The 1961 edition of said rally was shortened due to political issues in the Congo region, but the distance to Bangui, capital of the then newly founded Central African Republic, was still 7145 miles – and with the Sahara desert, Sahel savanna and vast grasslands being in the way, less than 1% of those were on paved roads.
Long-distance rallying is a French thing. When the French held the world’s first motor races in the 1890s, they weren’t round tracks but point-to-point dashes.
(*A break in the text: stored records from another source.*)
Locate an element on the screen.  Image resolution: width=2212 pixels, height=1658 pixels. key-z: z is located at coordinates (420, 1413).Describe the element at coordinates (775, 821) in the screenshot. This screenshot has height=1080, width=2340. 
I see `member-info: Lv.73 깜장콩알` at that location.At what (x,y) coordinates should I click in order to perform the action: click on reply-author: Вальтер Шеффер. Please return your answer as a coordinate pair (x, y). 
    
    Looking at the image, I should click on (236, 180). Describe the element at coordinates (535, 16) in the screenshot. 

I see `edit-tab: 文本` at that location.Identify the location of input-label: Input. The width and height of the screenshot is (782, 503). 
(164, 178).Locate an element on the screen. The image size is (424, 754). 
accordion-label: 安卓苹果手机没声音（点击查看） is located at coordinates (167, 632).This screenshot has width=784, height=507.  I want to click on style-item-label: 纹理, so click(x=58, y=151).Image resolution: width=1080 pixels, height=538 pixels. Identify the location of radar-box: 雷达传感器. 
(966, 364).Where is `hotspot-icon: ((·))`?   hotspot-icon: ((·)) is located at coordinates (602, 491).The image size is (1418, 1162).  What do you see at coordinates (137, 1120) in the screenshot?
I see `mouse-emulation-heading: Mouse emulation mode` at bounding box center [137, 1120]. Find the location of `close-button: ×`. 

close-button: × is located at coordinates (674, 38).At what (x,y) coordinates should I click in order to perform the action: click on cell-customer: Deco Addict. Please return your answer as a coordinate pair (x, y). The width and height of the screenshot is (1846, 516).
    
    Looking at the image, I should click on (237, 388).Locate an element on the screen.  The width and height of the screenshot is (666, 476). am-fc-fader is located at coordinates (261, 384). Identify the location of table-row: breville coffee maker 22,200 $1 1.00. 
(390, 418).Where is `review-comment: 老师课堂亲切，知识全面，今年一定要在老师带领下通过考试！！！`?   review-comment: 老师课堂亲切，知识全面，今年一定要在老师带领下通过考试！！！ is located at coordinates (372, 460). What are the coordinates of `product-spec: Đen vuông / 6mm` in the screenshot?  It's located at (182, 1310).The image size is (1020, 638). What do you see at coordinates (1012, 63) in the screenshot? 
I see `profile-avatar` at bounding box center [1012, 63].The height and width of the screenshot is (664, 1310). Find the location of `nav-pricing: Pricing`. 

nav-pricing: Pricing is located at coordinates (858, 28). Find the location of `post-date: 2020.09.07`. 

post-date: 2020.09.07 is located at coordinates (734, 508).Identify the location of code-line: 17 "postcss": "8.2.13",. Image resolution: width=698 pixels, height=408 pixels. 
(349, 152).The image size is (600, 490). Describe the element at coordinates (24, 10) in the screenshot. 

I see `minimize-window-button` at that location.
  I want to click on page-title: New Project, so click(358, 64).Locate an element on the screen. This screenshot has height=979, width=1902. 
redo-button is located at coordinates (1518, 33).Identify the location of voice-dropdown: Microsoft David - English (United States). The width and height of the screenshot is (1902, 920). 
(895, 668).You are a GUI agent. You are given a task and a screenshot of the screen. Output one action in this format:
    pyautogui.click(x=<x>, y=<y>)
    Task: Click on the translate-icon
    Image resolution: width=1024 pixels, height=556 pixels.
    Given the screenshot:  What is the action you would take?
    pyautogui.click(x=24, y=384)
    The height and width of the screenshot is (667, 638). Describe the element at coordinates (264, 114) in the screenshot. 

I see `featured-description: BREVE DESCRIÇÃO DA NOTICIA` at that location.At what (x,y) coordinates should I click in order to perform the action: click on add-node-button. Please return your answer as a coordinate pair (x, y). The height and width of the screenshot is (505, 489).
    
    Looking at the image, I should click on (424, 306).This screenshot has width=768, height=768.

Rallying in Africa began in 1930 to commemorate a century of French rule in Algeria. Organised by the army in collaboration with oil companies, this was a muscle-flexing exercise across France’s West African empire, the rallies being won by Citroëns, Delahayes and Peugeots.
By the time of the 1961 Rallye Algiers, however, Mercedes-Benz was a dominant force in the sport, and the German manufacturer enlisted Peter Rivière – a Brit who had come to attention as an Oxford student as part of an anthropology expedition through South America in a Land Rover – as one of the drivers for its W111-generation 220 SE saloons, alongside Swiss research engineer and single-seater racer Michael May.
“As expected, the cars were prepared perfectly, down to the smallest detail,” reported Rivière in Autocar. Except “the rear and side windows had been replaced by much lighter plastic."
"What hadn’t been realised was that this material has strong static electrical properties, and after the first few miles it was impossible to see out because of the dust clinging to the windows. Rubbing it off only made things worse, since the rubbing increased the electrical charge.”